About two weeks later, Paulsen walked by the Flag Park once more.
He said the American and Marine Corps flags had not been replaced and while he hadn’t noticed it before, the Coast Guard flag was beginning to show signs of wear and tear.
So he took the remaining flags down.
‘Police got involved’ before he could write a letter
“Not to steal them,” Paulsen said. “To fold them properly and write a letter to explain why (I took them down). But before I could get that far, police got involved.”
Paulsen, who moved to Shelby earlier this summer, ultimately was charged with petty theft, a misdemeanor of the
first degree.
He pleaded no contest last month in Shelby Municipal Court, was found guilty and sentenced to two years of probation. Should Paulsen violate his probation, he would spend 30 days in jail.
Paulsen, a disabled veteran who said he suffers from mental illness, said he had planned to write a letter to city officials to explain his situation, how he and his brother had served in the military and what the flags mean to him.
Aside from two — the American and Marine Corps flags — all of them were eventually returned to the city.
“The remaining flags were returned to us via a third party,” Shelby police Chief Lance Combs said in a Facebook post. Combs also said Paulsen offered to reimburse the city for the two flags that had been destroyed.
The youngest of four siblings, Paulsen went to boot camp soon after graduating from Sandusky High School in the wake of the September 11 terrorist attacks.
Although Paulsen claims to have called the city of Shelby two weeks prior to taking down the two flags to request that they be replaced, Joe Gies, the city’s project coordinator, said Thursday he and other city employees have “no recollection” of Paulsen calling.

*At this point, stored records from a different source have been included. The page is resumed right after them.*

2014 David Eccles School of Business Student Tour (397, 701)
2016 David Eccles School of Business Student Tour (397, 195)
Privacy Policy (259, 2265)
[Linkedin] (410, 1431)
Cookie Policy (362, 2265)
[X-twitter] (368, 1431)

Phone call might have ‘slipped through the cracks’
“We get a lot of phone calls here,” Gies said. “Whether or not it slipped through the cracks, I don’t know.”
The city had every intention of replacing the American and Marine Corps flags and new ones had been ordered, Gies added.
“The person I deal with was out of the office on vacation and stuff like that,” he said. “So that was the delay. We always try to keep them up to date.”
As part of his sentence, Paulsen must complete Mansfield Veterans Court, a program that requires at least one year of supervision and treatment, including home visits, curfews and drug and alcohol testing.
The specialty docket also provides mentors to veterans, connects them with other veterans and helps them through the benefits processes, Combs said in his Facebook post.
Paulsen doesn’t agree with being charged in the first place.
“No one does. Even the community is behind me. When they found out who and why, they’re behind me, Paulsen said, adding a Monroeville couple drove to Shelby and paid off his court fines of
$535.
‘It was respect, honor and dignity’
“This is ridiculous. I didn’t steal it. It wasn’t malicious. It wasn’t larceny. It was respect, honor and dignity that the city didn’t do after request. So I did it.”
For now, traveling to Mansfield for veterans court and drug tests will be difficult, Paulsen said. He has a fear of being in vehicles, being that not just one, but two brothers died in car crashes.
It also doesn’t help that Paulsen said he sometimes drove a Humvee in Iraq at night without night vision goggles or the proper firearm. He said the Marine Corps didn’t have enough of either.